Mas continuo sendo o Anakin, então vc sabe oq penso… hehehehe
E ponto final…
Liberdade, igualdade e fraternidade. Falou e disse. Estamos vendo o crescimento cada vez mais rápido da malha que compreende a ferramenta primordial da era da informação, a internet, quem sabe conseguiremos através dela(utopia minha) injetar o antídoto para os males sociais: a educação para a liberdade. Foi o que faltou no meu comentário sobre as armas, falei da evolução dos modos de produção, mas não da velocidade da informação, e me baseei na realidade em que vivemos sem contar com uma possível massificação de conhecimentos sócio culturais, sei que a arma nas mão do Everton não apresenta perigo para a sociedade mas e na mão dos manos da latinha da rua da lama?

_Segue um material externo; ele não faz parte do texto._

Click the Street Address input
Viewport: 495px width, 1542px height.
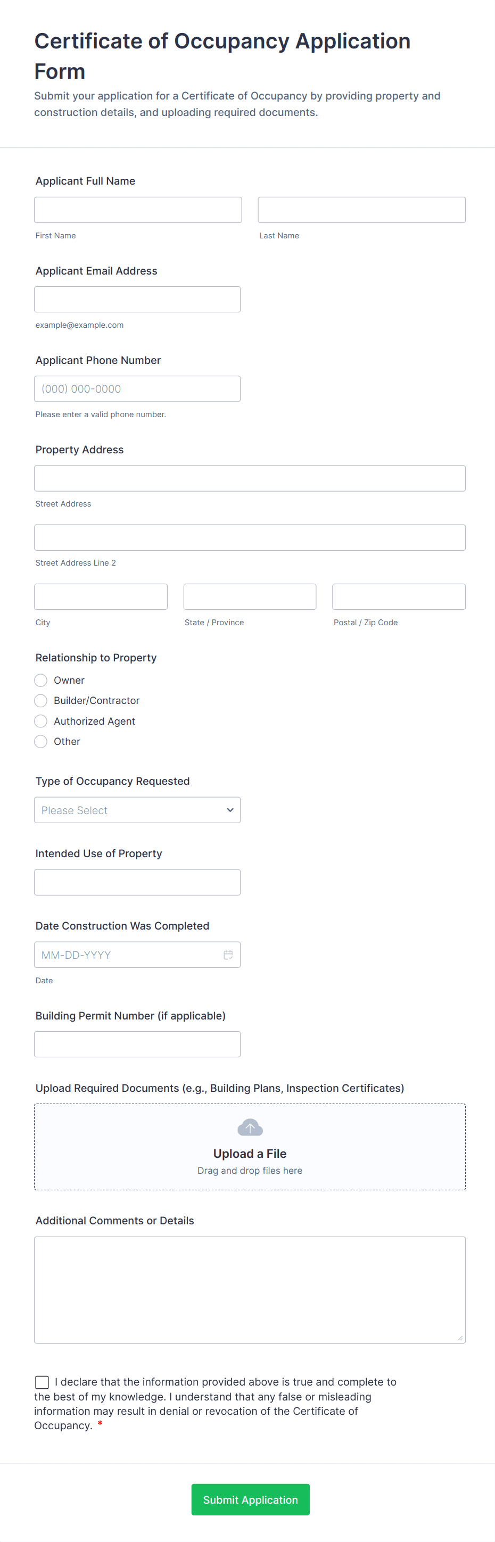click(x=250, y=478)
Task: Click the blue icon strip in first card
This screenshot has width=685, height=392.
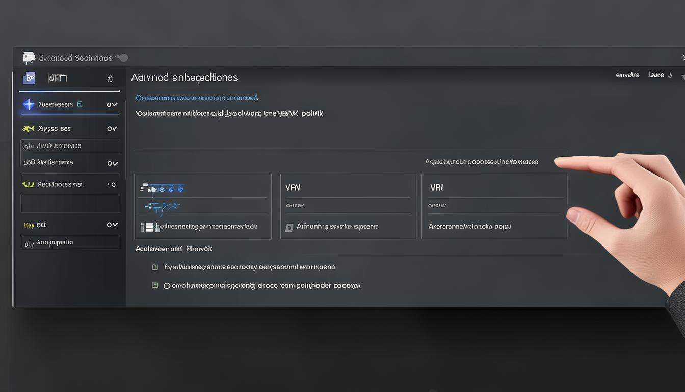Action: point(162,188)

O problema é que a teia da maldade ainda se estende em vários pontos da esfera social e nela estão contidas as armas que um dia estiveram nas mãos de um cidadão de bem, ou de um policial que serve para o bem social, ou até mesmo direto do fabricante de armas. O que me deixa preocupado é que enquanto o conceito de corrupção for duplicado pelos lideres aos seus liderados, a procura por armamento pelos corruptos e corruptores será uma constante e com certeza isso será feito aonde a oferta for maior, dentro da própria sociedade.
E quanto ao comentário do Yassushi, achei muito importante ele levantar os números das mortes por traumas, porém mesmo que o cigarro ou outros objetos matem muito mais que as armas, qualquer perda humana é uma grande perda, e quando eu me referi ao crescimento da população como um agravante para o problema do mau uso das armas, foi pensando no slogan de Abraham Lincoln citado pelo Everton, se seguido por 190 milhoes de pessoas.
Abraço a todos. Paz
[...] um post anterior sobre a violência e sua aparente justificativa dada a massificação dos meios de produção de [...]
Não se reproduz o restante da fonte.